- _RECORDS FOR THIS EXERCISE_
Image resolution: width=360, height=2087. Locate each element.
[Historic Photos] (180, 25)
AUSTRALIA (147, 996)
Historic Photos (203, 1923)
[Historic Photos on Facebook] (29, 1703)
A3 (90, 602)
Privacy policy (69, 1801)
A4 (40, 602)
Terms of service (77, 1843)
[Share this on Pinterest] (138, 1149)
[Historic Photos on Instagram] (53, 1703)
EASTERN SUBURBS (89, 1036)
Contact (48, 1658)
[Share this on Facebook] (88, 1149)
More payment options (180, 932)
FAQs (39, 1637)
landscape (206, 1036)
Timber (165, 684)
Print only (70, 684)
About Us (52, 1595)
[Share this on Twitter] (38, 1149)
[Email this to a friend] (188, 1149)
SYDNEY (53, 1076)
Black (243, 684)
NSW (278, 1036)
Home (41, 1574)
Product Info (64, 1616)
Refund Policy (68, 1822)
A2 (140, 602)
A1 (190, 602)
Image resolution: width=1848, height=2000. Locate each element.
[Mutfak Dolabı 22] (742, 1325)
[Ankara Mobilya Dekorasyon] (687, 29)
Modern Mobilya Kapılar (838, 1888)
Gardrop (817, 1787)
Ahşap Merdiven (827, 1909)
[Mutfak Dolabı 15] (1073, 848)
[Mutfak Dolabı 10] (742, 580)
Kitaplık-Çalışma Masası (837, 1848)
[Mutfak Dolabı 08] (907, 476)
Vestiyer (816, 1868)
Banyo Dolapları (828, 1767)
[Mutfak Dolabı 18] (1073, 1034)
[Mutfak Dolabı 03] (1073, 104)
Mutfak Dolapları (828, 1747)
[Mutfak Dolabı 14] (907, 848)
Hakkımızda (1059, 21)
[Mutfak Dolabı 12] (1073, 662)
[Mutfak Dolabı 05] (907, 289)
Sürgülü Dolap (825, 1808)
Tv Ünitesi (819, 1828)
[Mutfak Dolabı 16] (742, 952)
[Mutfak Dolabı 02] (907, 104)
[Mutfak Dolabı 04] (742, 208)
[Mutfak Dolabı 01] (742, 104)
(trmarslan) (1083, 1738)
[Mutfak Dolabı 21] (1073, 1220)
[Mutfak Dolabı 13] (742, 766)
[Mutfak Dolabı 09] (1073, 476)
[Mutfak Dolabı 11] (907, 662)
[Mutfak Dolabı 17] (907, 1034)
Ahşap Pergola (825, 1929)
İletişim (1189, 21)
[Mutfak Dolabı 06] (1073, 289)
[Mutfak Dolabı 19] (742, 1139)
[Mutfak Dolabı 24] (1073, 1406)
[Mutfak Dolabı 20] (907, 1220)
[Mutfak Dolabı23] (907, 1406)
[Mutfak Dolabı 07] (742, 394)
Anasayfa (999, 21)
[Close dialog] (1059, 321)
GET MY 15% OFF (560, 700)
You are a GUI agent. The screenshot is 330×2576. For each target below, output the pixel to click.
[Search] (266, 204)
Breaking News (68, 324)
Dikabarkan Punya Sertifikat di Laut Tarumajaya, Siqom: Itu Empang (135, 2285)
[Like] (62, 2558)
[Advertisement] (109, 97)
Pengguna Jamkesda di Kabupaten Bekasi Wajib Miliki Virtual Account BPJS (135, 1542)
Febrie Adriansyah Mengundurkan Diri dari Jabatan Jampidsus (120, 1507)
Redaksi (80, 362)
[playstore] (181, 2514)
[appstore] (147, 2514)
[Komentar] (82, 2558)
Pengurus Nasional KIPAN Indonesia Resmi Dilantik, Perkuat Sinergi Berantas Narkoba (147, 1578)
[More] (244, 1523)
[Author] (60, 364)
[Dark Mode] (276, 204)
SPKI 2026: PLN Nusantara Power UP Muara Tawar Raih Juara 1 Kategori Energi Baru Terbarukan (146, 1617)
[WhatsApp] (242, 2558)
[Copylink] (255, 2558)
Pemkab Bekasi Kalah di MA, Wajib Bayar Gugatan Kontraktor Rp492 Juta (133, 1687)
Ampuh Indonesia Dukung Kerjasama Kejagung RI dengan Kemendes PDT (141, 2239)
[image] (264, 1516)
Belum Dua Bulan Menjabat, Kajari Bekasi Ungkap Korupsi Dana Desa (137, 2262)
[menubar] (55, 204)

- _WORK INSTRUCTIONS_
After locating the line that contains "About Us (52, 1595)", please copy exactly every line from the start of the records through it, and nothing else.

- _PROBLEM SOLUTION_
Image resolution: width=360, height=2087. Locate each element.
[Historic Photos] (180, 25)
AUSTRALIA (147, 996)
Historic Photos (203, 1923)
[Historic Photos on Facebook] (29, 1703)
A3 (90, 602)
Privacy policy (69, 1801)
A4 (40, 602)
Terms of service (77, 1843)
[Share this on Pinterest] (138, 1149)
[Historic Photos on Instagram] (53, 1703)
EASTERN SUBURBS (89, 1036)
Contact (48, 1658)
[Share this on Facebook] (88, 1149)
More payment options (180, 932)
FAQs (39, 1637)
landscape (206, 1036)
Timber (165, 684)
Print only (70, 684)
About Us (52, 1595)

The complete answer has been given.